Two years and 17 days will have passed since France played New Zealand for the Rugby World Cup trophy at Eden Park, Auckland, when the two teams renew their rivalry in Paris on Saturday.
Two years and 17 days in which France could have played their rugby as world champions, were it not for the single point advantage that the All Blacks held onto that night in 2011.
Had the Kiwis’ pack not kept their heads in the desperate last seconds while defending that 8-7 lead, we might be looking at a tale of revenge fought by two true heavyweights at the Stade de France.
Instead France have regressed, while New Zealand have swept nearly all before them. France felt that force in June, when they were thumped 3-0 in their three-Test tour.
It was the latest in what has been a terrible year for Les Bleus. After beating Australia, Argentina and Samoa in November 2012, they lost the first match of the Six Nations to Italy, and only recorded a result against Scotland as they finished bottom of the table.
“It was that defeat that conditioned all the others,” French second-row Pascal Papé told L’Équipe.
“That one made us put our heads in a bucket and made us lose lots of confidence.”
French skulls will have to be forcefully de-bucketed when the world’s best team – now finally with the Webb Ellis cup to prove it – perform the haka at the Stade de France.
Since winning the World Cup for the first time since 1987, former assistant Steve Hansen has taken over from Graham Henry and continued the habit of dominance between tournaments.
|France captain Thierry Dusautoir, right, was a tryscorer as Les Bleus ran New Zealand close in the World Cup final [Reuters]
Australia, Argentina and South Africa were no match in the Rugby Championship, while New Zealand have just one defeat, to England, and a draw against Australia in all Tests since the 2011 World Cup win.
“We will have to be intelligent and focussed defensively,” France coach Philippe Saint-André, who took over from Marc Lièvremont after the 2011 final, said on Thursday.
“It is important that the players believe in themselves, that they play with passion and intelligence, but most of all they must release the handbrake.
“There is obviously some fear when you face New Zealand. We should build on that fear; it must not annihilate us. We will need to run and be creative.”
It was fear that almost annihilated New Zealand at the final hurdle in 2011 when they came up against a French team who looked like they were totally fed up of the World Cup, and just wanted to sulkily beat up the All Blacks and go home.

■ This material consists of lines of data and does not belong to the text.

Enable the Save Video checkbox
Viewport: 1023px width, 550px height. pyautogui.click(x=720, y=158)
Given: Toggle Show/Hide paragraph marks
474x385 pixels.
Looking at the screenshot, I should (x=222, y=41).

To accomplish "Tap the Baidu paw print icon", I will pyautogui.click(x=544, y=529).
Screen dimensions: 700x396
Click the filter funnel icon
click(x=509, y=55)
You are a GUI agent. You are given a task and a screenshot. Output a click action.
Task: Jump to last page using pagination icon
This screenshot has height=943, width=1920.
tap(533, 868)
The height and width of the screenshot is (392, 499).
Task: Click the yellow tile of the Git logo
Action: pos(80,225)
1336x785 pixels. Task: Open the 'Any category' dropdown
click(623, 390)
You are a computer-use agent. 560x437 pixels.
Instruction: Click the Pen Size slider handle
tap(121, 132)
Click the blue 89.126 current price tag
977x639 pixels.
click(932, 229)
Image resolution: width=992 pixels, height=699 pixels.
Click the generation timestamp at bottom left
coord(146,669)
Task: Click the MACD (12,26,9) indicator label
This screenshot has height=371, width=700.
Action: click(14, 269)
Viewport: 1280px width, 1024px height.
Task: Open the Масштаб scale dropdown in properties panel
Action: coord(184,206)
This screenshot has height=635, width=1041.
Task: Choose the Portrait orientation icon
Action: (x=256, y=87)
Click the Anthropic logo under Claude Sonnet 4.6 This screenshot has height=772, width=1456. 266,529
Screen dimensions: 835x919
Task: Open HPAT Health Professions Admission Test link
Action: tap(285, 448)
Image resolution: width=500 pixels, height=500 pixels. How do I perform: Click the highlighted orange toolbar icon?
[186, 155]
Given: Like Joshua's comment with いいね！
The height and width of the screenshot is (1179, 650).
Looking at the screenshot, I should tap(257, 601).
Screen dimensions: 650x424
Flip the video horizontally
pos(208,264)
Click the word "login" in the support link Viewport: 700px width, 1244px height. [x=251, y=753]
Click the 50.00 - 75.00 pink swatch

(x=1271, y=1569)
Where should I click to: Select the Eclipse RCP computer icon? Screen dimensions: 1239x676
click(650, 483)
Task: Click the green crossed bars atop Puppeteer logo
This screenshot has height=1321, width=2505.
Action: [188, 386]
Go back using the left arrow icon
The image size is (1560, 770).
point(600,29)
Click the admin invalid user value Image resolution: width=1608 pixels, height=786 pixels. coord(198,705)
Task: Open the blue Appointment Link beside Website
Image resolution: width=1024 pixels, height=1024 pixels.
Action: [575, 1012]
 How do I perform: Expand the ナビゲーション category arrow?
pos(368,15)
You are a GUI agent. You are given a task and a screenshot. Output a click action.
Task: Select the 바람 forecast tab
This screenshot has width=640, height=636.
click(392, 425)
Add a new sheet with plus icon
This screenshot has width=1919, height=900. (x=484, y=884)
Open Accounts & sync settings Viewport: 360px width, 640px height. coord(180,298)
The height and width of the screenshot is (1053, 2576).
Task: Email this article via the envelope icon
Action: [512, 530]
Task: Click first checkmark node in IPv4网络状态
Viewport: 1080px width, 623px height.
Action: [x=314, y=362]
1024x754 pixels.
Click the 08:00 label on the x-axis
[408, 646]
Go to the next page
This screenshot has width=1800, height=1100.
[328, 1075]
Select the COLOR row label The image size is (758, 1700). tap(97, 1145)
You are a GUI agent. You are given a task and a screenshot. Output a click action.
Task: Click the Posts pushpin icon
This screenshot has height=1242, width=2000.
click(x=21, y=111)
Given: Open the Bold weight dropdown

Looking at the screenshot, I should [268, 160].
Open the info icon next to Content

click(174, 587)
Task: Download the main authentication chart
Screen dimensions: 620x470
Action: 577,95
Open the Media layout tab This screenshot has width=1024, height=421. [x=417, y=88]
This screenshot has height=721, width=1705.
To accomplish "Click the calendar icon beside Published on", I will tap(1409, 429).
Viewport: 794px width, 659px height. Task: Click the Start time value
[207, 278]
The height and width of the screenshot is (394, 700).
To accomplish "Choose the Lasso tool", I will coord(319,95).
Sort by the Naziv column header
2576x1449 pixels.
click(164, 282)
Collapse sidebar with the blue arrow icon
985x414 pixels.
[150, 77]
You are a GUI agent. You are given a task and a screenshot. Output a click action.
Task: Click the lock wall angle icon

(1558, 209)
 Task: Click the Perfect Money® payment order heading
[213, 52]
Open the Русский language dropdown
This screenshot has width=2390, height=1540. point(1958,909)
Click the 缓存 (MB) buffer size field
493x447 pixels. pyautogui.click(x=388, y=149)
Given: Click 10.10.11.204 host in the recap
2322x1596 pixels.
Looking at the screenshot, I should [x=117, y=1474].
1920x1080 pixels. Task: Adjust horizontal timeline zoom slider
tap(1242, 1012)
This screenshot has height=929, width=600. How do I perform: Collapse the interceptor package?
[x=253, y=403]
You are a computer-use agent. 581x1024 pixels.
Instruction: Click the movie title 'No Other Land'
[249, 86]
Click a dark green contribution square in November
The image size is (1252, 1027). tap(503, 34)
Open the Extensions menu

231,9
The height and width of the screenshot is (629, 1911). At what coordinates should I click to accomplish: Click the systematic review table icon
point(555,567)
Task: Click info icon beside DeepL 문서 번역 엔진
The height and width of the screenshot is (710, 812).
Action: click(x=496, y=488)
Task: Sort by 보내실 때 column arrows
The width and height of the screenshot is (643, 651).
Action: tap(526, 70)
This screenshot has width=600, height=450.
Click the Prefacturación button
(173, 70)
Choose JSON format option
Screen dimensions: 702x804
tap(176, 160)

But the capitulation that had dogged New Zealand in the previous 24 years was avoided, New Zealand showed guts to go with the glory, and it’s been back to free-flowing champagne rugby ever since.
Eleven wins on the bounce turned to 12 last week, when a much-tinkered-with team beat Japan 54-6.
But Hansen has ensured that luck will play minimal part in getting number 13 at the Stade de France on Saturday, with World Cup-winning captain Richie McCaw back in his favoured openside flanker position in what is the most experienced All Blacks forward line ever selected.
“The full squad has come together well after the Japan Test and are united with a common purpose,” Hansen was quoted as saying in an NZRU press release.
“But we know this weekend’s Test won’t be easy. The French will come at us with real physicality, passion and something new.”
One player fits the bill in the “something new” category for his inexperience, although 29-year-old fly-half Remi Tales featured in two of those defeats to the All Blacks this summer.
He is picked alongside scrum-half Morgan Parra for the very first time, making the fulcrum of the French attack a prototype against a tried-and-trusted Kiwi machine.
Their starting XI has 853 Test caps, compared to just 389 for the French. Tales has two – both of them defeats to New Zealand.
In fact, 10 of the French team that lost the last Test 24-9 in New Plymouth will face the All Blacks again in Saint-Denis.
That may seem like gluttony for punishment. But sometimes defeat is needed to forge victory. What would be the point of selecting a team who had never had to learn the hard lessons?
“There is continuity in the group,” Clermont centre Wesley Fofana told L’Équipe.
“We just need time, the same as the Welsh and the English who did not lose patience when throwing young players into the game. Today, they are going well.”
With the next World Cup two years round the corner, France know their timeframe. The start date is Saturday.